### Document segment
## BEGIN

Project description

The class will culminate in a final project. These projects will be completed in groups of 1–3 students. We encourage students to work in groups of 3. Undergraduate or masters students who wish to work alone will require special permission from the instructor, as will groups of 4 or more students.

The project can take a number of different forms:

  1. Application. Identify an interesting optimization problem. Explain why it matters. Do you care about speed? accuracy? robustness? Experiment with different formulations and see how well they achieve your goal.

  2. Model. Design a new modeling language to target a new class of problems. Explain how to identify problems of the correct form and parse them for the solver.

  3. Algorithm. Design a new, fast algorithm for a particular problem class, or implement one that has no existing implementation. Compare with previous methods numerically, and analyze convergence.

  4. Software. Contribute code, documentation, examples, and/or tests to an existing open source optimization project. Fixing a substantial issue (on the project's GitHub) or a few minor ones would count as a project.

## END

### Data extract
## BEGIN

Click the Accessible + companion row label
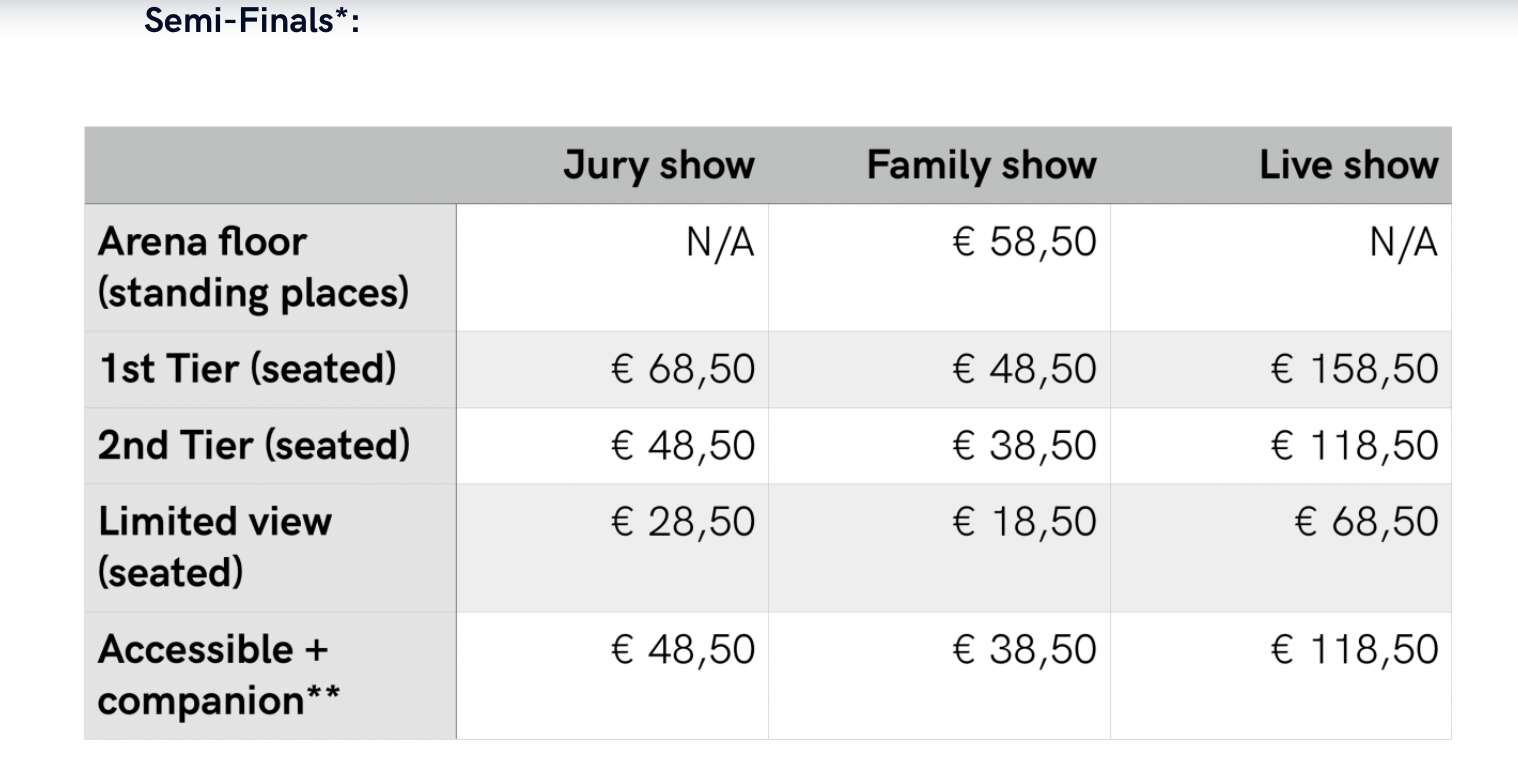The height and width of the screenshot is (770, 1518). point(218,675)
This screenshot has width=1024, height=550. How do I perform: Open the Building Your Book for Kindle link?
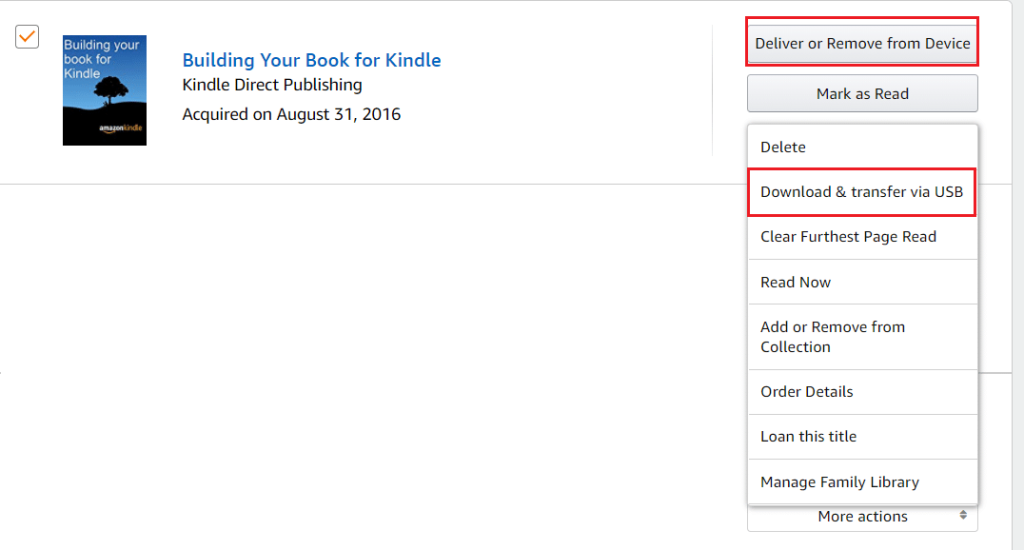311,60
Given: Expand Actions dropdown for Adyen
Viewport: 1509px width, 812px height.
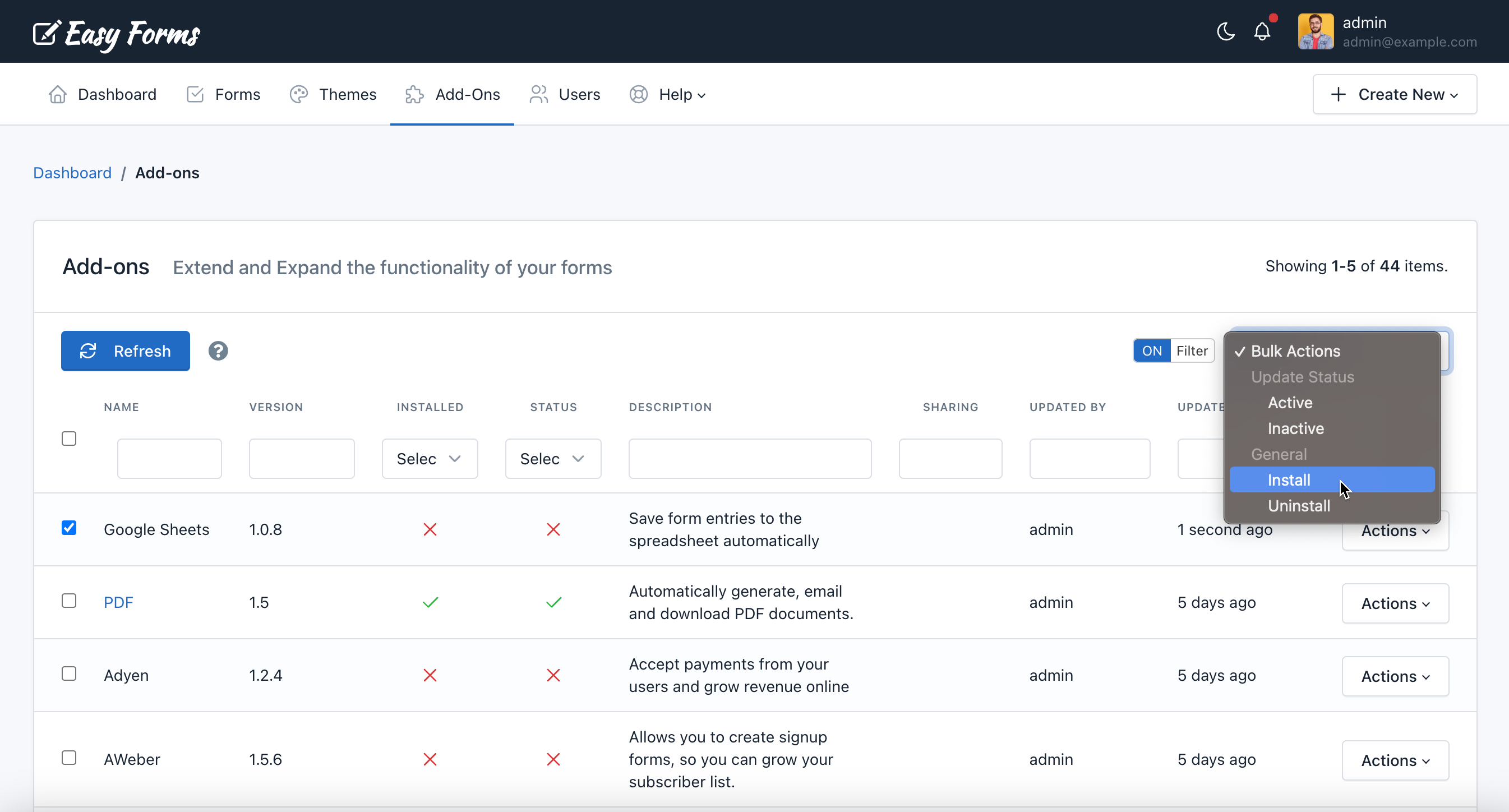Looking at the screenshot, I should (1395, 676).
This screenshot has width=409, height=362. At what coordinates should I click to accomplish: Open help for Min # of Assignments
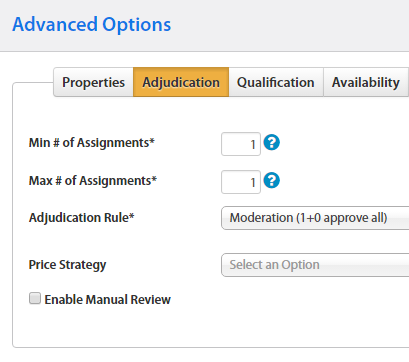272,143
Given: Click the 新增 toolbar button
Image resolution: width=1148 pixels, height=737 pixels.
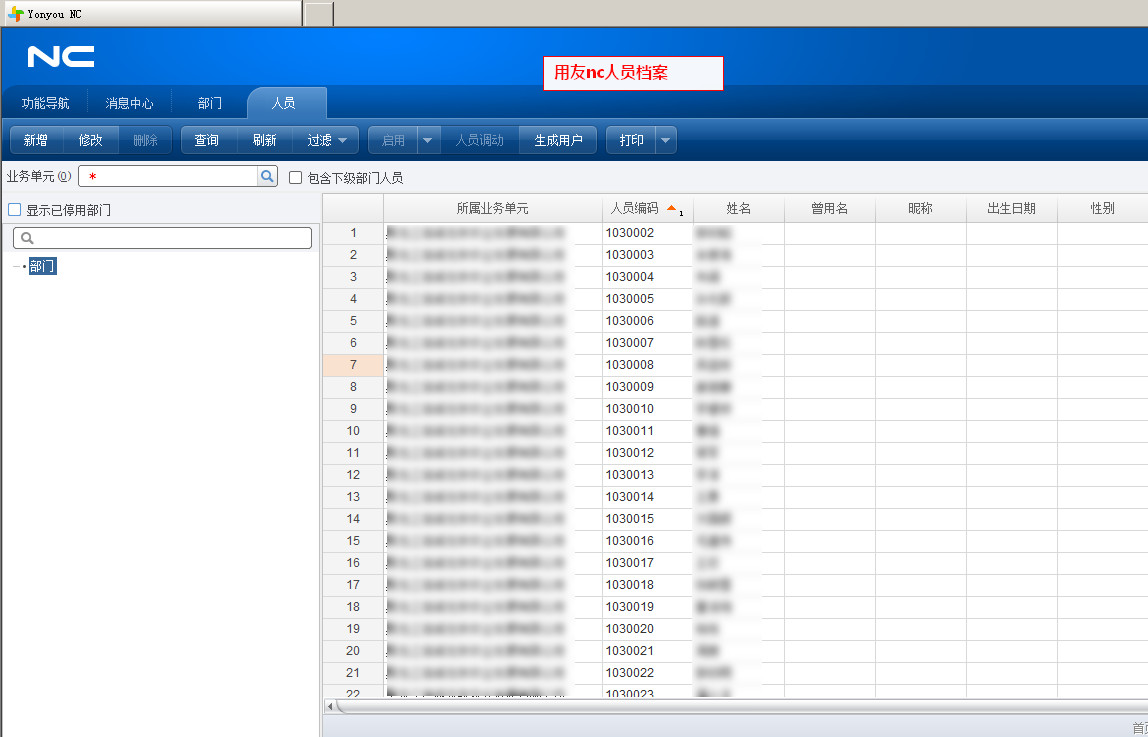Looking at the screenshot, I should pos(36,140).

## END

### Problems to work on
• a. In the project description above, reproduce everything from "1. Application. Identify" down to "as a project." word for word.
• b. According to the project description, what group size are students encouraged to work in?

### Answers provided
• a.
1. Application. Identify an interesting optimization problem. Explain why it matters. Do you care about speed? accuracy? robustness? Experiment with different formulations and see how well they achieve your goal.

  2. Model. Design a new modeling language to target a new class of problems. Explain how to identify problems of the correct form and parse them for the solver.

  3. Algorithm. Design a new, fast algorithm for a particular problem class, or implement one that has no existing implementation. Compare with previous methods numerically, and analyze convergence.

  4. Software. Contribute code, documentation, examples, and/or tests to an existing open source optimization project. Fixing a substantial issue (on the project's GitHub) or a few minor ones would count as a project.

• b. Groups of 3.